Reputation: 4608
I am analysing the distances of users to userx
over 6 weeks in a social network.
Note: 'No path' means the two users are not conncted yet (at least by friends of friends).
week1 week2 week3 week4 week5 week6
user1 No path No path No path No path 3 1
user2 No path No path No path 5 3 1
user3 5 4 4 4 4 3
userN ...
I want to see how well the users connect with userx
.
For that I initially thought of using the value of regression slope for the interpretation (i.e. the low regression slope, the better it is).
For example; consider user1
and user2
the regression slope of them are calculated as follows.
user1:
from sklearn.linear_model import LinearRegression
regressor = LinearRegression()
X = [[5], [6]] #distance available only for week5 and week6
y = [3, 1]
regressor.fit(X, y)
print(regressor.coef_)
Output is -2.
user2:
from sklearn.linear_model import LinearRegression
regressor = LinearRegression()
X = [[4], [5], [6]] #distance available only for week4, week5 and week6
y = [5, 3, 1]
regressor.fit(X, y)
print(regressor.coef_)
Output is -2.
As you can see both the users get same slope
value.

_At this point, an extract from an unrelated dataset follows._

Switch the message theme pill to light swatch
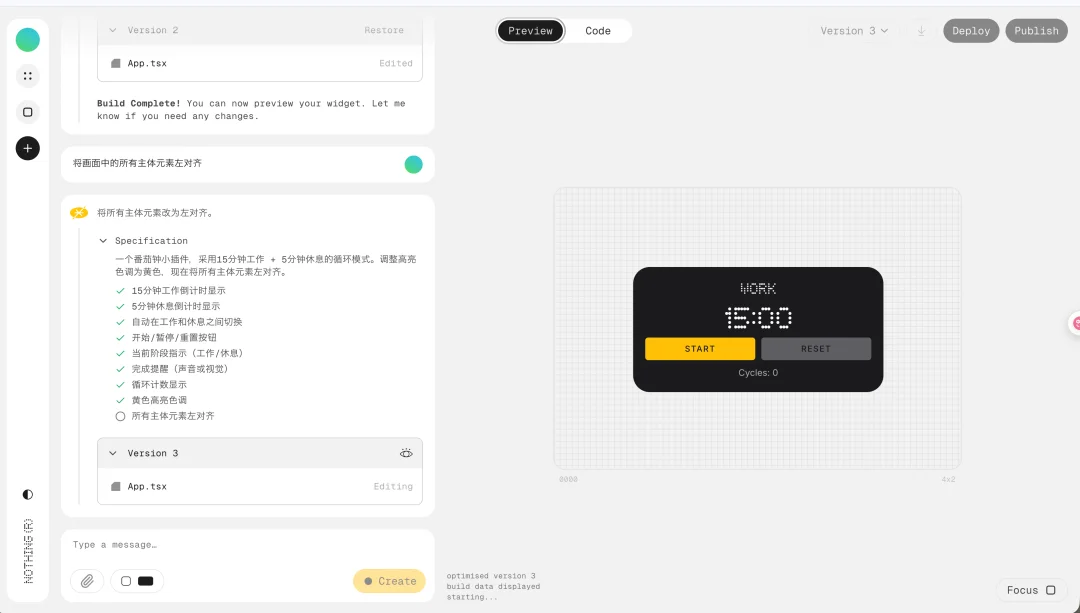1080x613 pixels. tap(125, 581)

However, user2
has been connected with userx
a week before than user1
. Hence, user1
should be awarded someway.
Therefore, I am wondering if there is a better way of calculating my problem.
I am happy to provide more details if needed.
Upvotes: 0
Views: 1230
Reputation: 1328
Well, if you want to award for the duration of connection, you probably need to take time into calculations. The easiest/most straightforward way is just to multiply the coefficent by time:
outcome_measure <- regressor.coef_ * length(y)

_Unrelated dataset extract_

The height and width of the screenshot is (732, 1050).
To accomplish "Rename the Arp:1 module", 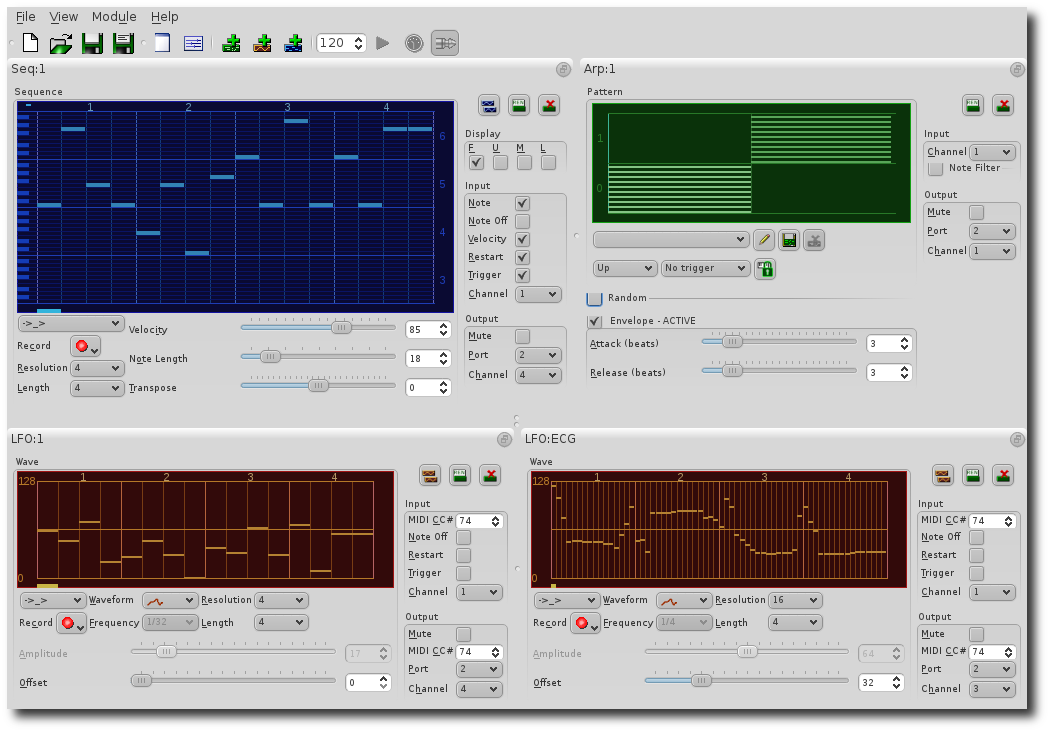I will pos(972,105).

And if you would divide it by 2 it will conceptually be the same as the area under the curve (AUC):
outcome_measure <- (regressor.coef_ * length(y))/2
So you would get -4 and -6 with the first method or -2 and -3 with the second.
Slightly offtopic, but IF you use linear regression for statistical analysis (not just to get coefficent), I probably would add some kind of check to confirm that its assumptions are true.
Upvotes: 1